Google BigQuery 벡터 검색

Google Cloud BigQuery Vector Search는 GoogleSQL을 사용해 시맨틱 검색을 수행할 수 있도록 해주며, 벡터 인덱스를 사용한 빠른 근사 결과 또는 brute force를 통한 정확한 결과를 제공합니다.

이 튜토리얼은 LangChain에서 엔드 투 엔드 데이터 및 임베딩 관리 시스템을 사용하는 방법을 설명하고, BigQueryVectorStore 클래스를 사용하여 BigQuery에서 확장 가능한 시맨틱 검색을 제공합니다. 이 클래스는 Google Cloud에서 통합 데이터 저장소와 유연한 벡터 검색을 제공하는 2개 클래스 세트의 일부입니다:

BigQuery Vector Search: BigQueryVectorStore 클래스를 사용하며, 인프라 설정 없이 빠른 프로토타이핑과 배치 검색에 이상적입니다.
Feature Store Online Store: VertexFSVectorStore 클래스를 사용하며, 수동 또는 예약된 데이터 동기화로 저지연 검색을 지원합니다. 프로덕션 준비가 된 사용자 지향 GenAI 애플리케이션에 적합합니다.

시작하기

라이브러리 설치

pip install -qU  langchain langchain-google-vertexai "langchain-google-community[featurestore]"

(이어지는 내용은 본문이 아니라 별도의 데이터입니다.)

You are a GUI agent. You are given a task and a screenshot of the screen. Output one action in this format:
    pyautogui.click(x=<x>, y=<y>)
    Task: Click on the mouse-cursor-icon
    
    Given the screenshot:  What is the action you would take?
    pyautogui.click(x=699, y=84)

이 Jupyter 런타임에서 새로 설치한 패키지를 사용하려면 런타임을 재시작해야 합니다. 아래 셀을 실행하여 현재 커널을 재시작할 수 있습니다.

import IPython

app = IPython.Application.instance()
app.kernel.do_shutdown(True)

시작 전 준비

프로젝트 ID 설정

프로젝트 ID를 모르는 경우 다음을 시도하세요:

gcloud config list 실행
gcloud projects list 실행
지원 페이지 참고: 프로젝트 ID 찾기

PROJECT_ID = ""  # @param {type:"string"}

# Set the project id
! gcloud config set project {PROJECT_ID}

리전 설정

BigQuery에서 사용하는 REGION 변수도 변경할 수 있습니다. BigQuery 리전에 대해 자세히 알아보세요.

REGION = "us-central1"  # @param {type: "string"}

Dataset 및 Table 이름 설정

이 값들은 BigQuery Vector Store가 됩니다.

DATASET = "my_langchain_dataset"  # @param {type: "string"}
TABLE = "doc_and_vectors"  # @param {type: "string"}

노트북 환경 인증

이 노트북을 Colab에서 실행 중이라면, 아래 셀의 주석을 해제하고 계속 진행하세요.
Vertex AI Workbench를 사용하는 경우, 여기의 설정 안내를 확인하세요.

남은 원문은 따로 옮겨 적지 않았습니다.